Using and buidling Containers#

Containers are software tools that abstract environment by packaging application and dependencies at the application level. They can be thought as a sort of a computer in a box, allowing you to fully abstract and customize the software environment. It sufficient to have a container engine (such as Docker or Singularity) to be able to run and port any application no matter the host environment, as all the dependencies from the OS to the tiniest module can be packaged with the application. More information on containers here.

All applications on a gpu node are run through containers. Non-containerised applications will NOT be supported (i.e. installing software directly on a gpu node).

CNSC-tech provides some pre-built containers with common DL environments that can be used out of the box and are optimised to run on Liger GPU resources.
Users can also build their own containers to customise their environment and package all their needed software dependencies and applications. This page gives information on these topics.

Using containers#

Liger GPU servers use Singularity as container engine. The singularity command can be used to run, build and manage containers. List all the commands with singularity -h. More detailed information available in the documentation.

Important note: All container operations have to be done from login01. Run ssh login01 when on Liger

Container registry#

Ready-to-use AI container images provided by us can be found in the liger-ai-tools repository Docker registry.
The containers were built using Docker. The liger-ai-tools repository contains all the respective Dockerfiles. Information on the content of each container can be found the the repository main README.

In Liger, you might find some of those containers in the following folder:

/softs/singularity/containers/ai/

PLEASE NOTE that the containers in that folder might not be up to date. If unsure, please pull the containers from the registry to be sure to use the latest version.

When running containers on a gpu node, make sure to load the latest Singularity version through module.

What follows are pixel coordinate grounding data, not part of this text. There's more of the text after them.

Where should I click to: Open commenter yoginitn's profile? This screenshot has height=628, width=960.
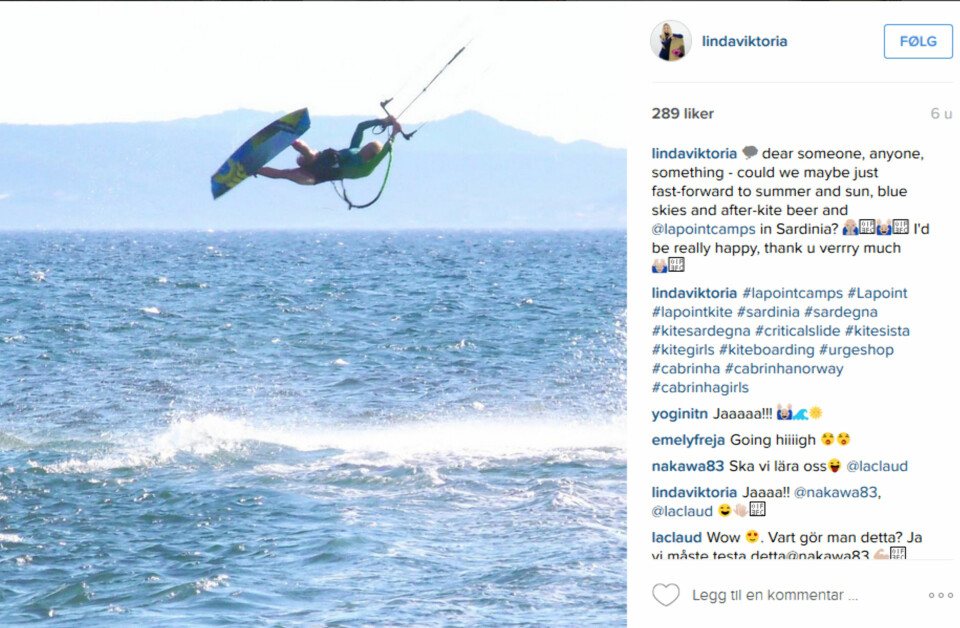[x=680, y=414]
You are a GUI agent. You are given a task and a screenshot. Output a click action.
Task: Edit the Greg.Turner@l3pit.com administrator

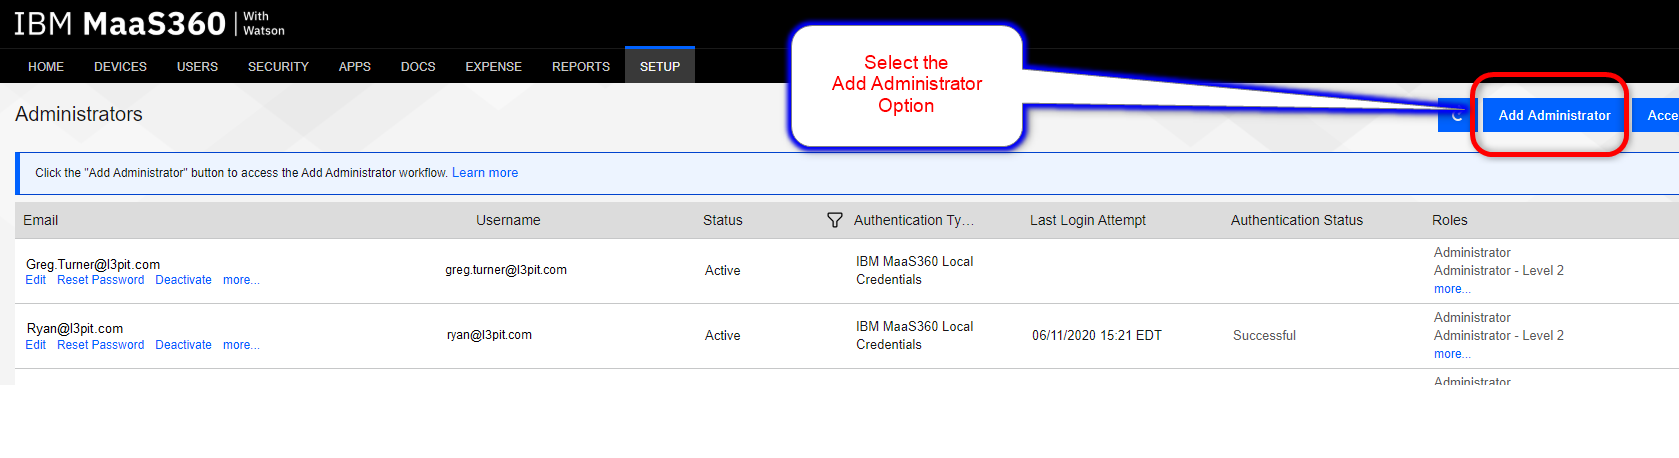pyautogui.click(x=36, y=280)
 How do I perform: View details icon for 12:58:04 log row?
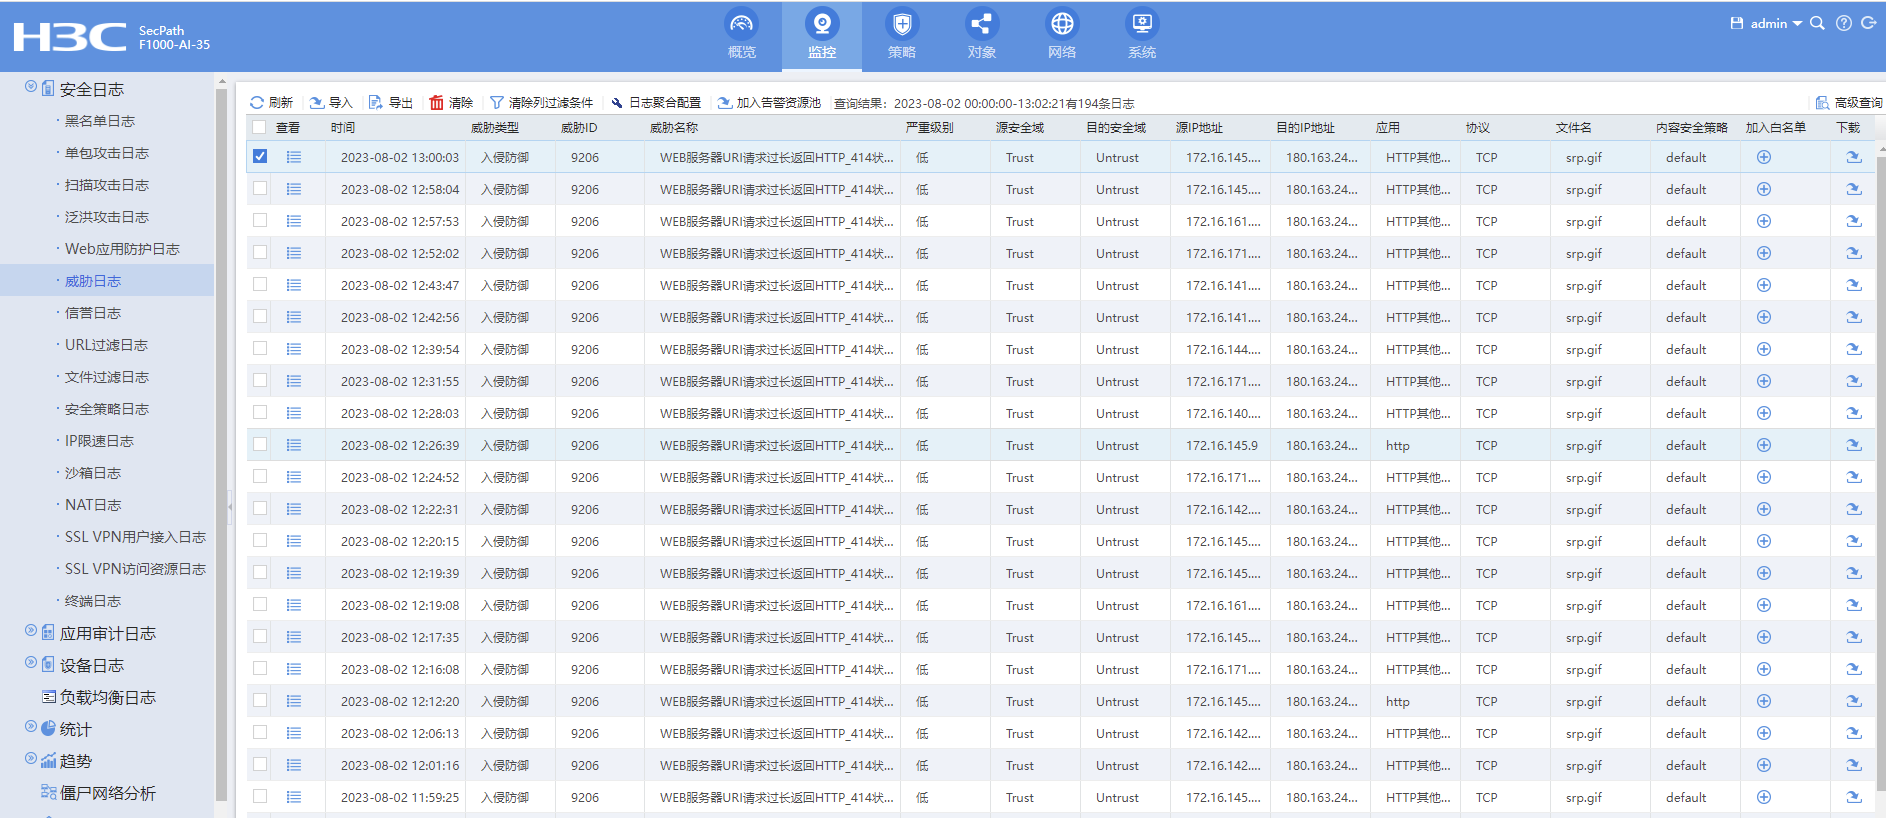tap(294, 189)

Pull containers from the liger-ai-registry#

from login01 Singularity cache is in your HOME space by default. You have to set the singularity cache directory to SCRATCH to avoid filling up your quota in HOME before pulling a container from any registry. You can do so by running the repository script:

source set_pull_credentials.sh

or running the following command:

export SINGULARITY_CACHEDIR=$SCRATCHDIR

Load singularity:

module load singularity

Pull a container from the liger-ai-tools registry (no tag defaults to "latest"):

singularity pull docker://gitlab-registry.in2p3.fr/ecn-collaborations/liger-ai-tools/<container>

Examples#

Pull the NGC container:

singularity pull docker://gitlab-registry.in2p3.fr/ecn-collaborations/liger-ai-tools/ngc-tf2.3-fat

Run a IPython shell session in the TensorFlow NGC, from a gpu node:

singularity exec --nv /softs/singularity/containers/ai/ngc-tf2.3-fat_latest.sif ipython3

Run a simple shell session inside any container, from a gpu node:

singularity shell --nv /softs/singularity/containers/ai/<container>

Third party containers#

Singularity can be also used to pull third-party containers from an online container hub. Singularity is fully compatible with Docker, hence both Singularity and Docker containers can be brought to Liger through a singularity pull. During the pull process, Singularity will automatically convert the Docker image to the Singularity format maintaining the same internal functionalities.

A good resource for AI containers is NGC (NVIDIA GPU Cloud). The platform provides useful AI containers that are optimised for NVIDIA GPU cards, such as Liger ones.

Examples#

Before being able to pull an external image, make sure to go through the following steps: - From login01, run module load singularity - Edit the set_pull_credentials.sh script with your details, following the in-file instructions - Run source set_pull_credentials.sh

Pull the NGC CUDA image:

singularity pull docker://nvcr.io/nvidia/cuda:latest

Pull the lolcow Docker image

singularity pull docker://godlovedc/lolcow

Building containers#

If the provided containers do not suit your purposes, are missing some dependencies or perhaps you want to tightly bundle your application inside the container for easier deployment then it is advised to build your own containers. There are several ways to build a container: - Using either Docker or Singularity - From scratch or from a pre-existing image

In this section we'll describe how to use Docker to build a container from an existing image, specifically images from the NGC platform.
It is advised to avoid building images from scratch and in most cases it is a good idea to create images starting from the ones provided by NGC. These images are optimised for AI workload on GPUs and cover a wide range of technologies. Before thinking of building your own image check whether it's already there!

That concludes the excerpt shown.